EU to review Regeneron’s lymphoma drug odronextamab

Tarrytown-headquartered Regeneron Pharmaceuticals Inc. (NASDAQ: REGN) announced that the European Medicines Agency (EMA) has accepted for review the Marketing Authorization Application (MAA) for its lymphoma treatment odronextamab.

The EMA is an agency of the 27-nation European Union that is tasked with the evaluation and supervision of pharmaceutical products. Odronextamab is designed for adult patients with the two most common subtypes of B-cell non-Hodgkin lymphoma (B-NHL), relapsed/refractory (R/R) follicular lymphoma (FL) and R/R diffuse large B-cell lymphoma (DLBCL). Odronextamab is an investigational CD20xCD3 bispecific antibody designed to bridge CD20 on cancer cells with CD3-expressing T cells to facilitate local T-cell activation and cancer-cell killing.

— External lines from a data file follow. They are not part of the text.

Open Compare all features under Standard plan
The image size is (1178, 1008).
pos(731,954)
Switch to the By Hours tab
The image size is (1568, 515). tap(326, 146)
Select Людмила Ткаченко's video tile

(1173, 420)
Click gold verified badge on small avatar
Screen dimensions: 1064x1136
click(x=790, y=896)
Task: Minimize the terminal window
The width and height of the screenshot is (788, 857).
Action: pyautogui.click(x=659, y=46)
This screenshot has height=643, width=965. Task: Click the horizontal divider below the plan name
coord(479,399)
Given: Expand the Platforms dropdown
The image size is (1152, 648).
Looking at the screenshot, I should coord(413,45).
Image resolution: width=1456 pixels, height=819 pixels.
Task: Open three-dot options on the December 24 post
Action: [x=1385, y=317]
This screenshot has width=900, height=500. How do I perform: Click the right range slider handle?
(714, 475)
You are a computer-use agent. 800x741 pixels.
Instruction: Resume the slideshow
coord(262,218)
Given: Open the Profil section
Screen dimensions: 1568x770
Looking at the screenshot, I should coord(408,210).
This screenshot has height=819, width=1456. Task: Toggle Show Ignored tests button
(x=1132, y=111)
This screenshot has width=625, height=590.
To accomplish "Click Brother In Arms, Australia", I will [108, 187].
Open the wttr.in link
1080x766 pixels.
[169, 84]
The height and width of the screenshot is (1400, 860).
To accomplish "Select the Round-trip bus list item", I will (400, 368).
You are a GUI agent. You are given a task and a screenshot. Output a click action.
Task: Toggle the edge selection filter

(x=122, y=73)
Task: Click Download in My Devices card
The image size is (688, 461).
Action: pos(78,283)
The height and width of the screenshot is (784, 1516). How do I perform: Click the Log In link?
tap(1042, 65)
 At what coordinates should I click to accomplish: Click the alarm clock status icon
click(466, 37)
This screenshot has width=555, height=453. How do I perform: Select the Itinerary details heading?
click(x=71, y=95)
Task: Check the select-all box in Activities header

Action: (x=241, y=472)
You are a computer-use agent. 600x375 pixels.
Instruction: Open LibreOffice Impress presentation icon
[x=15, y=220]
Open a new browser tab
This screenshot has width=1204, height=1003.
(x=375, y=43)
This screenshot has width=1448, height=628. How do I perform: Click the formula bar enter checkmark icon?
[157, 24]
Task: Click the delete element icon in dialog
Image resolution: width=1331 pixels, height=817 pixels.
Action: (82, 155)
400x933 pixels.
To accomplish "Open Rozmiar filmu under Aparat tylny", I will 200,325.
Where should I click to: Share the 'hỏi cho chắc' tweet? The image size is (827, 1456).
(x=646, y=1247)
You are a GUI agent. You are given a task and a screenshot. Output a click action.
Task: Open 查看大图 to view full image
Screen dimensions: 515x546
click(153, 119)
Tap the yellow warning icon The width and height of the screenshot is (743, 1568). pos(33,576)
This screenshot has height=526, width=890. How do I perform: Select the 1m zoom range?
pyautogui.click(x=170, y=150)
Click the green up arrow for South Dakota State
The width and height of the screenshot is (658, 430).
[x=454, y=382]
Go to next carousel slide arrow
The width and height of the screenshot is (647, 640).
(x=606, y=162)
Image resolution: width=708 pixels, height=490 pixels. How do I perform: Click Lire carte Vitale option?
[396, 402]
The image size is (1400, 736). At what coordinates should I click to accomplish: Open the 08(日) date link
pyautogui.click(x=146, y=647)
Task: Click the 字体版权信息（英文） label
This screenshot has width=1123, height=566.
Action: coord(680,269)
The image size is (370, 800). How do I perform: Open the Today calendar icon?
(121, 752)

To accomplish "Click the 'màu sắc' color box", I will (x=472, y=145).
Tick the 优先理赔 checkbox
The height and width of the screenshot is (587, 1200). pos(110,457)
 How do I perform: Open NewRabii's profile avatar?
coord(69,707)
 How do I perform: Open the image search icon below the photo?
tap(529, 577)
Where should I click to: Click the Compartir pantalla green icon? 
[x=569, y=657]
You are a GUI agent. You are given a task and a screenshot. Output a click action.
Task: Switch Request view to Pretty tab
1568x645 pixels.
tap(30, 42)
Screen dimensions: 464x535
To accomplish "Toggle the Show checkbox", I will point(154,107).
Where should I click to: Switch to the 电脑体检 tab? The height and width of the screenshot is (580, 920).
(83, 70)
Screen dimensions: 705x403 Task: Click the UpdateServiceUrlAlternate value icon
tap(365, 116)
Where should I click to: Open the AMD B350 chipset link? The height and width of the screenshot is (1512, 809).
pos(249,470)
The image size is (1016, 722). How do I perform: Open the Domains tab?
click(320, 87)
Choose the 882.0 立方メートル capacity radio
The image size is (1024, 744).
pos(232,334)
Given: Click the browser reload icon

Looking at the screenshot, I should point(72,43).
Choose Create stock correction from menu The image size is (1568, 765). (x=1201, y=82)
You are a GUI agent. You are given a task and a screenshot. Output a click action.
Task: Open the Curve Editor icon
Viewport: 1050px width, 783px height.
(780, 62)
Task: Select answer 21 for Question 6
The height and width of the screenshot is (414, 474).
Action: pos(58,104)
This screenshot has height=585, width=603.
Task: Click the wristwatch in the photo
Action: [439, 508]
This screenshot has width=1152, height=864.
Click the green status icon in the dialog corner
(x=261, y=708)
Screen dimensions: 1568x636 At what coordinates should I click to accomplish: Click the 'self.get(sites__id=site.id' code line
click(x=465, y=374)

According to Regeneron, the EMA previously granted odronextamab Orphan Drug Designation for FL and DLBCL. The MAA is supported by data from a Phase 1 and pivotal Phase 2 trial (ELM-1 and ELM-2) investigating odronextamab in FL and DLBCL, which were presented last December at the 64th American Society of Hematology Annual Meeting.